▸ **What to do**:
Please give back the lines of the listing from the line with "on bar-data-label: 7.64%." up to and including the line with "Image resolution: width=1024 pixels, height=512", changing "Locate an element" to "Find an element" and leaving everything else unchanged.

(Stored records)
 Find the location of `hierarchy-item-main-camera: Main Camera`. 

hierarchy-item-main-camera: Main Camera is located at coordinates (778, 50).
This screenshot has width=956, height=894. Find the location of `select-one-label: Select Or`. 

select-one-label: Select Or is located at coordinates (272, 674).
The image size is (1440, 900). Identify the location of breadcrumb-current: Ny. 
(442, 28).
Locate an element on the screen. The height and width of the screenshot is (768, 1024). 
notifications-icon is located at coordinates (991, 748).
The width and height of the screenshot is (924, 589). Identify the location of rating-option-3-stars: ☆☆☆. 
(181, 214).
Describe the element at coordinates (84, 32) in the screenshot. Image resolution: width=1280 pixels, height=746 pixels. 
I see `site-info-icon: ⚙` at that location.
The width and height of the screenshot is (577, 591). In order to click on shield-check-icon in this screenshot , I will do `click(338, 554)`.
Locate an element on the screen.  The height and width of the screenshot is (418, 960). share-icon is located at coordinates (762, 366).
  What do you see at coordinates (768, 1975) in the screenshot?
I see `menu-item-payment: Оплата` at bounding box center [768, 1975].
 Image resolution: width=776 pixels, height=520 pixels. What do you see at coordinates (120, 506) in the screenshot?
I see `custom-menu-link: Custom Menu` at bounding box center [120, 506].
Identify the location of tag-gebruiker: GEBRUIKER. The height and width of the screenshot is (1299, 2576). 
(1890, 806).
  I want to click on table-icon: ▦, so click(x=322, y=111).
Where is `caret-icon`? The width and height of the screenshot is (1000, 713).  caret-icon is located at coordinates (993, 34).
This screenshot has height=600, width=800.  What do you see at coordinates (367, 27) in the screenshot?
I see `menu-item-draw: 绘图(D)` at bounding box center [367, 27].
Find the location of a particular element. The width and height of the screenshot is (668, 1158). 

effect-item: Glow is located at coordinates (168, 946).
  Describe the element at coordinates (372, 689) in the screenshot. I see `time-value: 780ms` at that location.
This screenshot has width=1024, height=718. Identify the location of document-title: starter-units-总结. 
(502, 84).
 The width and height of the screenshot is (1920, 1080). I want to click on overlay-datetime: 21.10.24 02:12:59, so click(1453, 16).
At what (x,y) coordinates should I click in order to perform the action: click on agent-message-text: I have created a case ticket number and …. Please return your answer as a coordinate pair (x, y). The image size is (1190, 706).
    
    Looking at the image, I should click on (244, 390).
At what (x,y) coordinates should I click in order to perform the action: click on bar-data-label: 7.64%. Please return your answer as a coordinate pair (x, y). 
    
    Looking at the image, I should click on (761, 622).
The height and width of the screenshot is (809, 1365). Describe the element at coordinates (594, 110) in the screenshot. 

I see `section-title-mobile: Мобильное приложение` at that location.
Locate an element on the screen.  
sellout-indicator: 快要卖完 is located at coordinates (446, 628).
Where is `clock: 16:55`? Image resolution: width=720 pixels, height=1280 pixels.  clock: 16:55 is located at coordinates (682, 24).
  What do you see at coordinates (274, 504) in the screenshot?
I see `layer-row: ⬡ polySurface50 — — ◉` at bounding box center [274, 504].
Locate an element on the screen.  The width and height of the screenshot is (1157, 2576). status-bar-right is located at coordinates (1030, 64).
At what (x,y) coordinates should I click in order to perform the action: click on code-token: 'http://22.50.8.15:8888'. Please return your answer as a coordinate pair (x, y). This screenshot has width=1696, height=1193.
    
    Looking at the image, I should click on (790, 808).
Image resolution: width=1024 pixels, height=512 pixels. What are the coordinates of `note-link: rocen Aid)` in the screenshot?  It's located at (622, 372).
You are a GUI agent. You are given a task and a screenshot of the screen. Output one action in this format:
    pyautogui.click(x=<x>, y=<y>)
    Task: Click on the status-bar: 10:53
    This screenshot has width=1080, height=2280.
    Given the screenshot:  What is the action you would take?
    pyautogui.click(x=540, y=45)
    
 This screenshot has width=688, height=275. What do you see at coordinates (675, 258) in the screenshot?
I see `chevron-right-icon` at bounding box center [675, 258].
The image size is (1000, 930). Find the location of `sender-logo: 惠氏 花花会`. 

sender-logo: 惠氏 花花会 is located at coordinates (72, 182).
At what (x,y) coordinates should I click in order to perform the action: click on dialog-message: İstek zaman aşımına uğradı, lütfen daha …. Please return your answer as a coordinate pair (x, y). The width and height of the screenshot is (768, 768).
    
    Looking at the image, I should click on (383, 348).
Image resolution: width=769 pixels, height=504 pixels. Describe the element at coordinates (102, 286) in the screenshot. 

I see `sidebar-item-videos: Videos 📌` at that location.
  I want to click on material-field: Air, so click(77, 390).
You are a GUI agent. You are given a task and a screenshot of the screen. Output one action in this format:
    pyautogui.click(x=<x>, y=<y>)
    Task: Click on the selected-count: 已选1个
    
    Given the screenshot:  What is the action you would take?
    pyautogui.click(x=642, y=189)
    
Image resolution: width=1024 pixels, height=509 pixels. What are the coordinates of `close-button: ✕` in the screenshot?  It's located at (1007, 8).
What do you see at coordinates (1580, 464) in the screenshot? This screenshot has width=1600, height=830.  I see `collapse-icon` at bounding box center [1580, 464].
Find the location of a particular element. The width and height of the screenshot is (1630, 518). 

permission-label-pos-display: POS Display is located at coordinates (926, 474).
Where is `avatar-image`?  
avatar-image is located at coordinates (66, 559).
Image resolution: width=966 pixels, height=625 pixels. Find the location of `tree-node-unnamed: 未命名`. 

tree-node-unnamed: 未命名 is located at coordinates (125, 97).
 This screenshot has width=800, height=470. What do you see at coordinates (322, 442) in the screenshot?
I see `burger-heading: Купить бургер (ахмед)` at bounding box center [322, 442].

▸ **Your response**:
At what (x,y) coordinates should I click in order to perform the action: click on bar-data-label: 7.64%. Please return your answer as a coordinate pair (x, y). 
    
    Looking at the image, I should click on (761, 622).
The height and width of the screenshot is (809, 1365). Describe the element at coordinates (594, 110) in the screenshot. 

I see `section-title-mobile: Мобильное приложение` at that location.
Find an element on the screen.  
sellout-indicator: 快要卖完 is located at coordinates (446, 628).
Where is `clock: 16:55`? Image resolution: width=720 pixels, height=1280 pixels.  clock: 16:55 is located at coordinates (682, 24).
  What do you see at coordinates (274, 504) in the screenshot?
I see `layer-row: ⬡ polySurface50 — — ◉` at bounding box center [274, 504].
Find an element on the screen.  The width and height of the screenshot is (1157, 2576). status-bar-right is located at coordinates (1030, 64).
At what (x,y) coordinates should I click in order to perform the action: click on code-token: 'http://22.50.8.15:8888'. Please return your answer as a coordinate pair (x, y). This screenshot has width=1696, height=1193.
    
    Looking at the image, I should click on (790, 808).
Image resolution: width=1024 pixels, height=512 pixels. What are the coordinates of `note-link: rocen Aid)` in the screenshot?  It's located at (622, 372).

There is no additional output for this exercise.